____ TEXTO FORNECIDO

Desenhos infantis: uma janela para o mundo interior das crianças
O desenho é uma ferramenta muito poderosa para a expressividade emocional das crianças. Pintar é um ato libertador. Ninguém nos ensina a desenhar, e não é necessário, porque os desenhos infantis surgem de forma natural.
As crianças adoram desenhar e sua atenção costuma ficar totalmente focada na atividade. É uma brincadeira que os motiva, estimula e dá um espaço próprio de concentração.
Em certas idades, a linguagem não está totalmente desenvolvida e o desenho é um veículo de comunicação fundamental para eles. Desenhar, além de ser uma brincadeira muito valiosa, é um ótimo recurso para entender seus sentimentos e se relacionar com eles.
Portanto, é muito importante que não os limitemos com indicações ou restrições. Você não tem que criticar suas criações, ou decidir o que deve ser feito. É fundamental deixá-los livres para se divertirem e para que nós possamos aprender um pouco mais sobre o seu mundo interior.

________

**ENUNCIADO DA TAREFA:** Atualize o trecho do texto sobre desenhos infantis que começa com "Desenhos infantis: uma" e termina com "próprio de concentração.", trocando "brincadeira" por "diversão". As linhas que vêm a seguir não são necessárias.

____ MATERIAL FORNECIDO

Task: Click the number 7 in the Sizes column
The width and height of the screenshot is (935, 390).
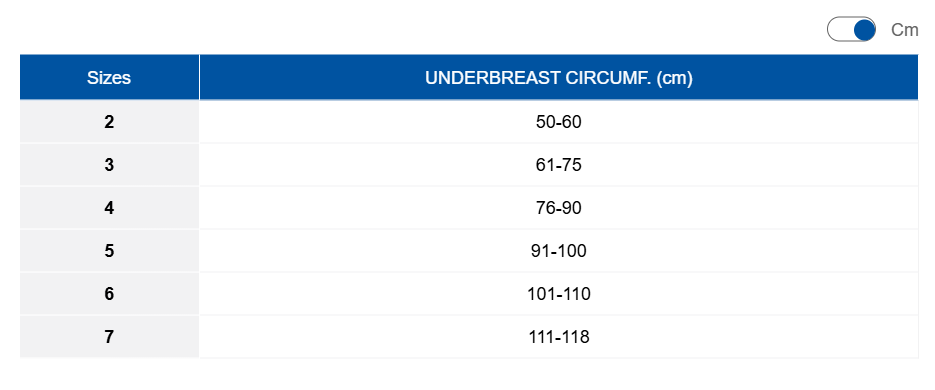Action: point(109,337)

________

**RESPOSTA ESCRITA:**
Desenhos infantis: uma janela para o mundo interior das crianças
O desenho é uma ferramenta muito poderosa para a expressividade emocional das crianças. Pintar é um ato libertador. Ninguém nos ensina a desenhar, e não é necessário, porque os desenhos infantis surgem de forma natural.
As crianças adoram desenhar e sua atenção costuma ficar totalmente focada na atividade. É uma diversão que os motiva, estimula e dá um espaço próprio de concentração.